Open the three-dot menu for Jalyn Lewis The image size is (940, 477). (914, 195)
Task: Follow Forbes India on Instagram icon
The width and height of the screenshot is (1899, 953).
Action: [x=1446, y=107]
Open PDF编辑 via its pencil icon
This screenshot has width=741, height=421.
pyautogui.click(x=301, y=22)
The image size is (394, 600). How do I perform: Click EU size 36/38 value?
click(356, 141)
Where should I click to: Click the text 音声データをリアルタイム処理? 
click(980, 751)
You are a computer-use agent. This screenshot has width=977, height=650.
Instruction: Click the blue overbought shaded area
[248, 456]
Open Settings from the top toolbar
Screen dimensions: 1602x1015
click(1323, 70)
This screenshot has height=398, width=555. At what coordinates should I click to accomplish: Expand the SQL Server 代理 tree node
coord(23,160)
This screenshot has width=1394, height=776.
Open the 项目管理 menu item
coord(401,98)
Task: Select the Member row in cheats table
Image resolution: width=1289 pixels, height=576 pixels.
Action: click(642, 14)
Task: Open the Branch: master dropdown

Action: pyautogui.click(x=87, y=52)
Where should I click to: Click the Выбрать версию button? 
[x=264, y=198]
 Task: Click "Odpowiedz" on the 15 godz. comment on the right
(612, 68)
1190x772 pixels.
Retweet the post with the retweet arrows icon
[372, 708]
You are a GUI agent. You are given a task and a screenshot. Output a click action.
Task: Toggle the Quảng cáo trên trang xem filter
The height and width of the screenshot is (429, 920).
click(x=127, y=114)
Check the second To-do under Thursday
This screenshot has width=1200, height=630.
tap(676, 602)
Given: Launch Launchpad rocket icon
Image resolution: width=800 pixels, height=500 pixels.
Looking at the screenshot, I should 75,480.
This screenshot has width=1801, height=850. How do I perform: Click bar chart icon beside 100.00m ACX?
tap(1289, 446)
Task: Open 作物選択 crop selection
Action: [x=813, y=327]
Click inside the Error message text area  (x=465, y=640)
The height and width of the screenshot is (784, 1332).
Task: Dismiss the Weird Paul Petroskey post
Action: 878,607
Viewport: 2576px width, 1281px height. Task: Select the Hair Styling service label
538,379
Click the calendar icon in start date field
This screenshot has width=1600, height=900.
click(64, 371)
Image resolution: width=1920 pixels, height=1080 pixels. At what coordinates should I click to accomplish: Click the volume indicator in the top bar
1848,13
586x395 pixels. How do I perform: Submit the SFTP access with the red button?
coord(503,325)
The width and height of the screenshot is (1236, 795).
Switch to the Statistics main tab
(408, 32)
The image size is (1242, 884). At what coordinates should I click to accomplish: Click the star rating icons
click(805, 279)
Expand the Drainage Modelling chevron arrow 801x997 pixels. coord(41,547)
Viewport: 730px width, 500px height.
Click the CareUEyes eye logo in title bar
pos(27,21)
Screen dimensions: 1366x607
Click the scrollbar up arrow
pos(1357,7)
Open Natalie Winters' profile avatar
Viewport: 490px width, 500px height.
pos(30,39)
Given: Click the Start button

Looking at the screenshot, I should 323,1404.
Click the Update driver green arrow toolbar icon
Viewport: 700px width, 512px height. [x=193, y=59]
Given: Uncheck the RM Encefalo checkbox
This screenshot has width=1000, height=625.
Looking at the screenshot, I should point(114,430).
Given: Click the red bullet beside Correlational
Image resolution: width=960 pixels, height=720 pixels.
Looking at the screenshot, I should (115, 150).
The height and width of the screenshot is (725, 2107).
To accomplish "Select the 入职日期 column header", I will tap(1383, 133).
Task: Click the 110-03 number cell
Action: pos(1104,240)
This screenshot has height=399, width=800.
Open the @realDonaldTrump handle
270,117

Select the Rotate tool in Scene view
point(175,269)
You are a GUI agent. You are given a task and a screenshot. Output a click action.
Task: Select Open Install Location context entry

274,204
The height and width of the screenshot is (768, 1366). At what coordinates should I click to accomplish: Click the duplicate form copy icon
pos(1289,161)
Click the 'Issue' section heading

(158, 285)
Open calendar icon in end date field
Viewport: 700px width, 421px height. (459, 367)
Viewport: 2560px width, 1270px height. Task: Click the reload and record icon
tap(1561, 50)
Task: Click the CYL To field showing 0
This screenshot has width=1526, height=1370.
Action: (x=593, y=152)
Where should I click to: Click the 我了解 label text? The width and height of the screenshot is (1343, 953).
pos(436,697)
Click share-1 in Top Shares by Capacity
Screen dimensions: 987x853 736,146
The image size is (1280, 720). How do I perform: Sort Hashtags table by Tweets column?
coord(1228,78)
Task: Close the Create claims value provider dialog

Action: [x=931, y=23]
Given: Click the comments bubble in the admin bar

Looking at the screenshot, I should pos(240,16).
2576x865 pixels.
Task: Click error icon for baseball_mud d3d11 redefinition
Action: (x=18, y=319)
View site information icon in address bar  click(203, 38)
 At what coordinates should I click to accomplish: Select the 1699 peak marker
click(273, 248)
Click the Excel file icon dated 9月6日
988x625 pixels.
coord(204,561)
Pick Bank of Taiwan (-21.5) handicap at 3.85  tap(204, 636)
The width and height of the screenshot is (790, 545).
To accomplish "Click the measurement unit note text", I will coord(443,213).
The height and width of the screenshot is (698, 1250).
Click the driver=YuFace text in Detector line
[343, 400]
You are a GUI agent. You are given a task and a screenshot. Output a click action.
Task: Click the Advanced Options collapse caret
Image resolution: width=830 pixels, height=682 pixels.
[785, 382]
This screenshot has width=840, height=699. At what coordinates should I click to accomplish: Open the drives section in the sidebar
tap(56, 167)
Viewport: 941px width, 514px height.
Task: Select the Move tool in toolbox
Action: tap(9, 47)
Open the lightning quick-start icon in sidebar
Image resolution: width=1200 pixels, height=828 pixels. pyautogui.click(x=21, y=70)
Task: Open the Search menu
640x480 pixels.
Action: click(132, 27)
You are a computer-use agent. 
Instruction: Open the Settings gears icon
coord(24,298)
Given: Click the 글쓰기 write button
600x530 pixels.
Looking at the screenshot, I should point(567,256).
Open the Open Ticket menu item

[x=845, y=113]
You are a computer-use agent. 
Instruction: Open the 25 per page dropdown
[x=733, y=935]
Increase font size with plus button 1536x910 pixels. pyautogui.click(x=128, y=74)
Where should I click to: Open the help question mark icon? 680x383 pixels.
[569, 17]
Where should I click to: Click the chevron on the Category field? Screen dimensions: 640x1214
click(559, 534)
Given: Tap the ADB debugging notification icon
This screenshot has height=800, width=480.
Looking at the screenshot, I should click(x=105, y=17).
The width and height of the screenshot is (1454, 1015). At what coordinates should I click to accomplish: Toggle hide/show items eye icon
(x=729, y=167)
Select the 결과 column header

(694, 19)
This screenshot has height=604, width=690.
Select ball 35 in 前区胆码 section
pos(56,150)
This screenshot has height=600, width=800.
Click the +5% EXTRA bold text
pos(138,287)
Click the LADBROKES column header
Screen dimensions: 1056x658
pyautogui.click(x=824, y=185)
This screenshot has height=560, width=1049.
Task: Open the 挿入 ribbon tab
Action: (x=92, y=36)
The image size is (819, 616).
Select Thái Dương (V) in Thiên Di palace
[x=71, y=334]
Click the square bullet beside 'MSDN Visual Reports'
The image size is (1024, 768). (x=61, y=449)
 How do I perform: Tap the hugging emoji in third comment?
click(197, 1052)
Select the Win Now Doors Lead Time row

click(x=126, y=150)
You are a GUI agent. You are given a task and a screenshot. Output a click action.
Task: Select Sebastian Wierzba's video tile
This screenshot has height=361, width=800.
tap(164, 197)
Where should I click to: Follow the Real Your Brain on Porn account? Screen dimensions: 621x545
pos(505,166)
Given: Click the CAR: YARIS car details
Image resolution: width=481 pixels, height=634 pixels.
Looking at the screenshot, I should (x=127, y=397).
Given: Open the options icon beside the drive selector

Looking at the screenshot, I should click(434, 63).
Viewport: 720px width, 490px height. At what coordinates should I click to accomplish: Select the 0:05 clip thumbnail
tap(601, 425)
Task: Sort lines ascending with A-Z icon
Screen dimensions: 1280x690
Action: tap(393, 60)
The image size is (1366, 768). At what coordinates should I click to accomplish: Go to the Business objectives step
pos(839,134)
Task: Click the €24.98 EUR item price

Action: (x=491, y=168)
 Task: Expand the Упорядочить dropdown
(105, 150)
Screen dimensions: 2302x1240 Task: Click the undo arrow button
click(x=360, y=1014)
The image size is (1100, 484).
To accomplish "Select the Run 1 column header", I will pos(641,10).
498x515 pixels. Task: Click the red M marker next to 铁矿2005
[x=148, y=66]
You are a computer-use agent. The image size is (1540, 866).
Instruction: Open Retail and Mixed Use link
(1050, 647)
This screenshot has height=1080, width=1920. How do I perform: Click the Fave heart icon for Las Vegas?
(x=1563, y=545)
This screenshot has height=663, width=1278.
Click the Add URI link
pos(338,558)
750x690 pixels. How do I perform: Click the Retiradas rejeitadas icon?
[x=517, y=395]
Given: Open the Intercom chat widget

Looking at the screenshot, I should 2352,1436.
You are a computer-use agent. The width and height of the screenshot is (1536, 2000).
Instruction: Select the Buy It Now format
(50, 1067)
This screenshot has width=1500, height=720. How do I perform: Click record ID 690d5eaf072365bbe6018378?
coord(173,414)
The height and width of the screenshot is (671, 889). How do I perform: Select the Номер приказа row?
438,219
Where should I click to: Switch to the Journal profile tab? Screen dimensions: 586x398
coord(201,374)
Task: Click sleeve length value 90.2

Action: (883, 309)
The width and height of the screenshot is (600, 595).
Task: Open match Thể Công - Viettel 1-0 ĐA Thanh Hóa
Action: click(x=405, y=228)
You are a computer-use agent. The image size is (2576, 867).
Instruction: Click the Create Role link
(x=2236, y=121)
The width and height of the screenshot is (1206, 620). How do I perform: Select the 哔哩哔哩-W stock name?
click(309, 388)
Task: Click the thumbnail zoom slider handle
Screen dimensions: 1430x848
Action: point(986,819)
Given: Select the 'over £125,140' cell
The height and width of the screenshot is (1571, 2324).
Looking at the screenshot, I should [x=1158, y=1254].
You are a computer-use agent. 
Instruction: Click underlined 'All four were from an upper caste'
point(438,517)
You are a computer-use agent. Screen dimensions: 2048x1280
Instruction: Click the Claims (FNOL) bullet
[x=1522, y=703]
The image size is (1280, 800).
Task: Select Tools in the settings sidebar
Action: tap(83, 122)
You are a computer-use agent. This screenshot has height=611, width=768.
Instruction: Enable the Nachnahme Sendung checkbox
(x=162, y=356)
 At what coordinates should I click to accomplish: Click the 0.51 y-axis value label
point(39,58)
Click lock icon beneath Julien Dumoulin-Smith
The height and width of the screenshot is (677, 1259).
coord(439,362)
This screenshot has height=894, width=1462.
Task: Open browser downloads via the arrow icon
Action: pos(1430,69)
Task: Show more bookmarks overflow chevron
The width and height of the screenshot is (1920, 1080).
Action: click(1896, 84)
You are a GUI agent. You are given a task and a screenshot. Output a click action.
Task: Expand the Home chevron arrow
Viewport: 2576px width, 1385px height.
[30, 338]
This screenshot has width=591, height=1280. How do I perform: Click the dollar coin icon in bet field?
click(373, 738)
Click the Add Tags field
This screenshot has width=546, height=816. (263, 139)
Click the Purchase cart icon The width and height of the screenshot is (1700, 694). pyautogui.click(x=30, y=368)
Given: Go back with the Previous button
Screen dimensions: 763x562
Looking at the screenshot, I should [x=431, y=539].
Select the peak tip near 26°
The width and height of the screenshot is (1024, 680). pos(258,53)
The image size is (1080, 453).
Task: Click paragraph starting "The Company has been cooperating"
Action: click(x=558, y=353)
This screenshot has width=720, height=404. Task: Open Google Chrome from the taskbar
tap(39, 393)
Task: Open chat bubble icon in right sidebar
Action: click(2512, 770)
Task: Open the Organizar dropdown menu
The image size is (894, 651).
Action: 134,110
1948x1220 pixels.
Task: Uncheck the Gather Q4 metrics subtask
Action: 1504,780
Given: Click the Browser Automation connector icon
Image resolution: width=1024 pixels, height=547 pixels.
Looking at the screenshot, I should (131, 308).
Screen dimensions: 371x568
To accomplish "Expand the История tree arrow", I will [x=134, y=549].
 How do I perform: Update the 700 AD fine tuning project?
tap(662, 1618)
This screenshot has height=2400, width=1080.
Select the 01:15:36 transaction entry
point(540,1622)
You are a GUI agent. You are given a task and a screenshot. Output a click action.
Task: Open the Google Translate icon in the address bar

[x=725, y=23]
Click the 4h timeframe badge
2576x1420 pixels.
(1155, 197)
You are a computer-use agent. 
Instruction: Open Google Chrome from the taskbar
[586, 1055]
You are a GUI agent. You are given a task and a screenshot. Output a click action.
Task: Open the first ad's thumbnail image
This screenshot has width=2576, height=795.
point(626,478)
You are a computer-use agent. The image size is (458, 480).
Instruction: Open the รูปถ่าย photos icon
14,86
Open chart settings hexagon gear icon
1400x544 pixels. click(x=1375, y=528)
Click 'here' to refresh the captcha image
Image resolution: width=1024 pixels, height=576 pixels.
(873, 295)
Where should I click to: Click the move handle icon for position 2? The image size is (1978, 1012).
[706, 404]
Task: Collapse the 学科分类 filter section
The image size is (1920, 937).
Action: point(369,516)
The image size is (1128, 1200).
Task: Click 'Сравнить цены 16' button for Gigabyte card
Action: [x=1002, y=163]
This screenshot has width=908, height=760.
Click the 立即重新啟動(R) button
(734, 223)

WHAT TO DO: Copy the entries above word for word, from the line with "Task: Click the thumbnail zoom slider handle" to the line with "(x=162, y=356)", both included.

TASK RESPONSE:
Task: Click the thumbnail zoom slider handle
Screen dimensions: 1430x848
Action: point(986,819)
Given: Select the 'over £125,140' cell
The height and width of the screenshot is (1571, 2324).
Looking at the screenshot, I should [x=1158, y=1254].
You are a computer-use agent. 
Instruction: Click underlined 'All four were from an upper caste'
point(438,517)
You are a computer-use agent. Screen dimensions: 2048x1280
Instruction: Click the Claims (FNOL) bullet
[x=1522, y=703]
The image size is (1280, 800).
Task: Select Tools in the settings sidebar
Action: tap(83, 122)
You are a computer-use agent. This screenshot has height=611, width=768.
Instruction: Enable the Nachnahme Sendung checkbox
(x=162, y=356)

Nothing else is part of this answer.